(Stored items)
++++++
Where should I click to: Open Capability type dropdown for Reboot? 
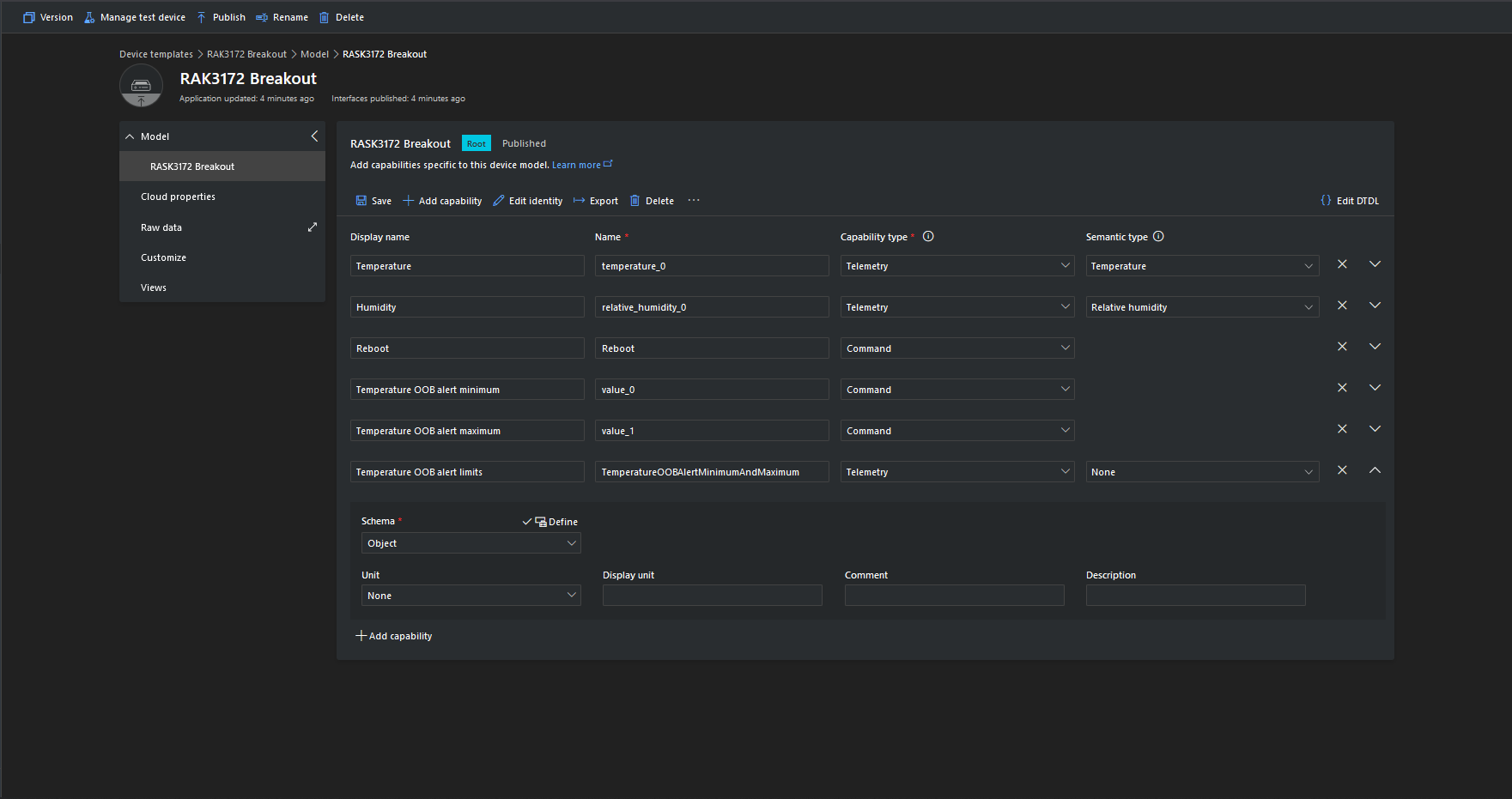click(956, 348)
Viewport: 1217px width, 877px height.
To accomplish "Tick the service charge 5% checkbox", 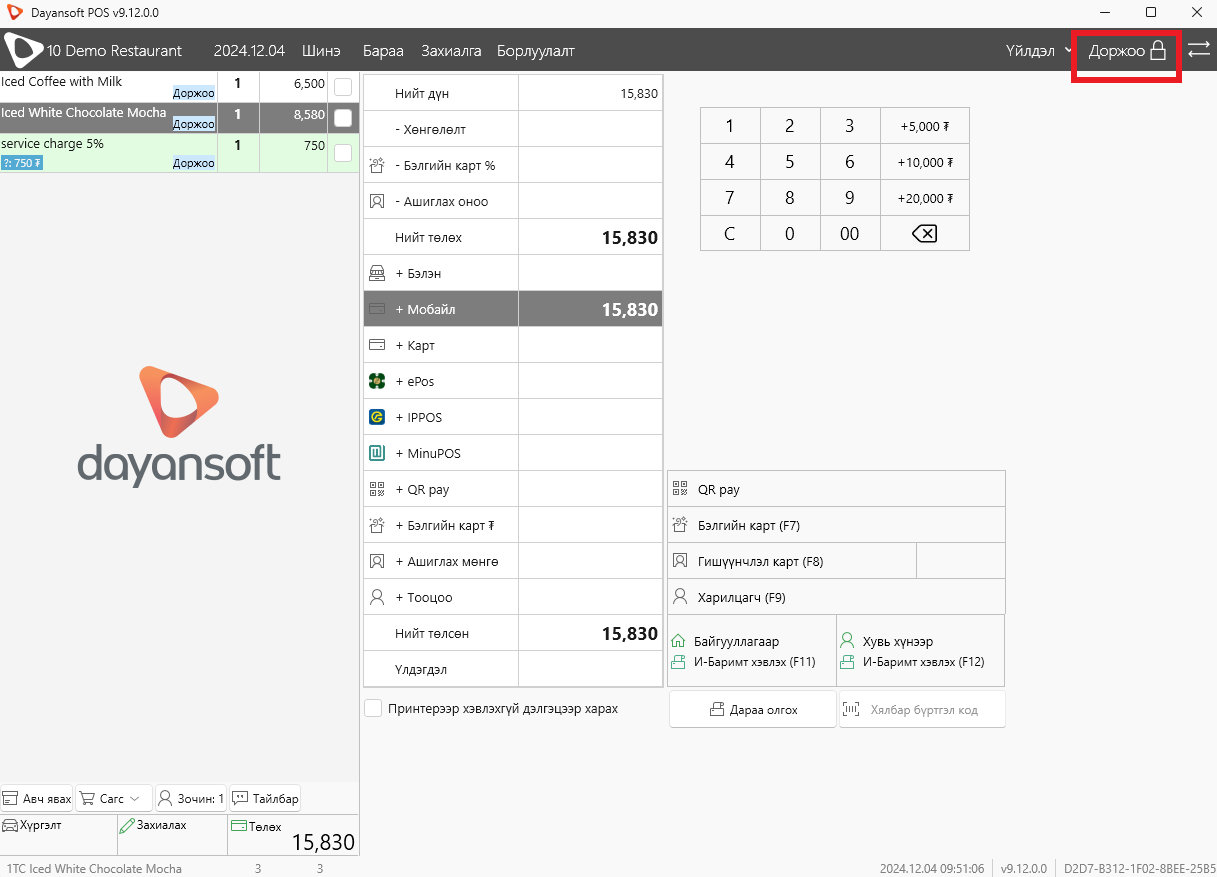I will pyautogui.click(x=343, y=153).
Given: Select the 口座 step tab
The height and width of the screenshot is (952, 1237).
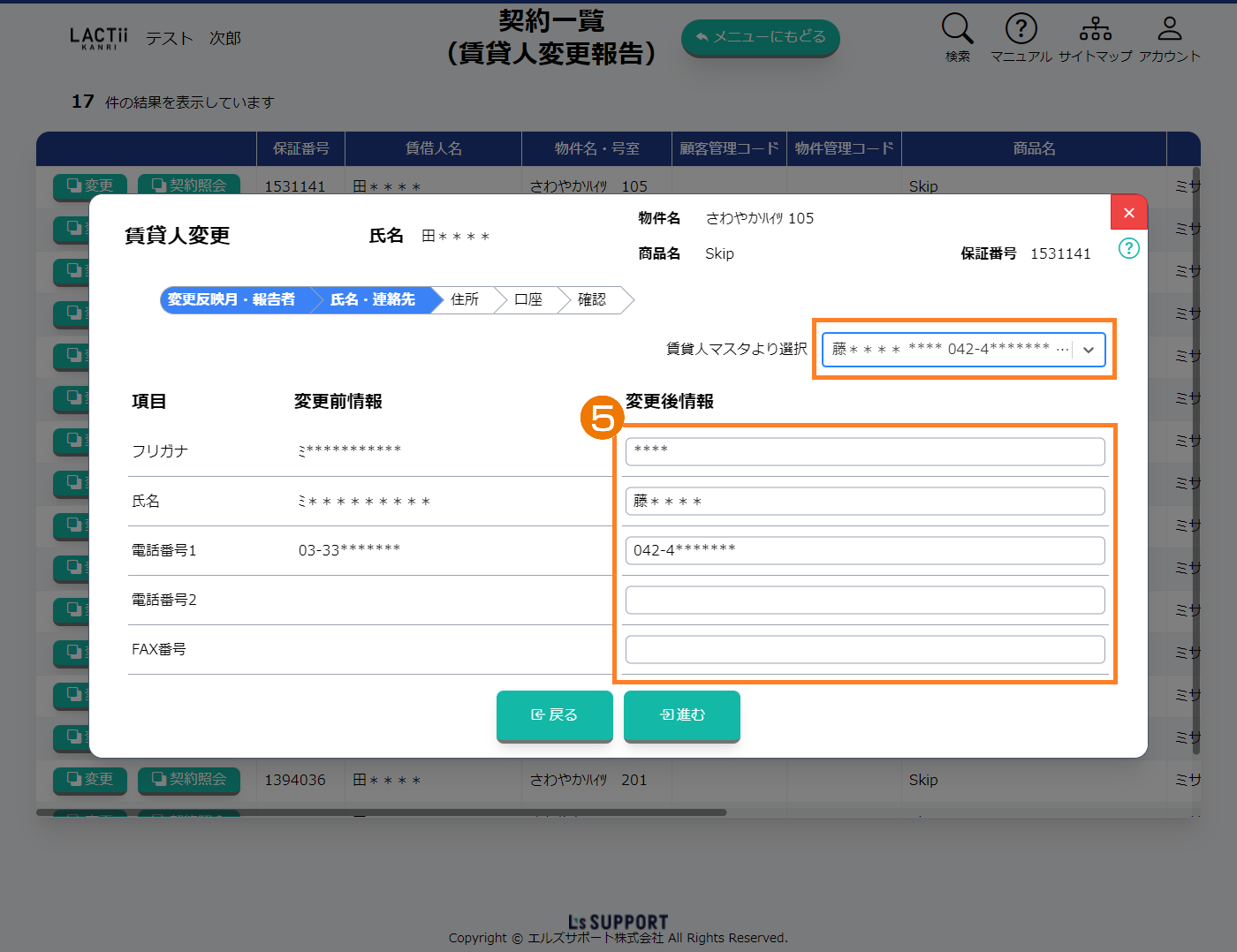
++++++
- Required action -
For each line of the entries that includes "height", show that line.

- Solution for this task -
Viewport: 1217px width, 877px height.
The height and width of the screenshot is (952, 1237).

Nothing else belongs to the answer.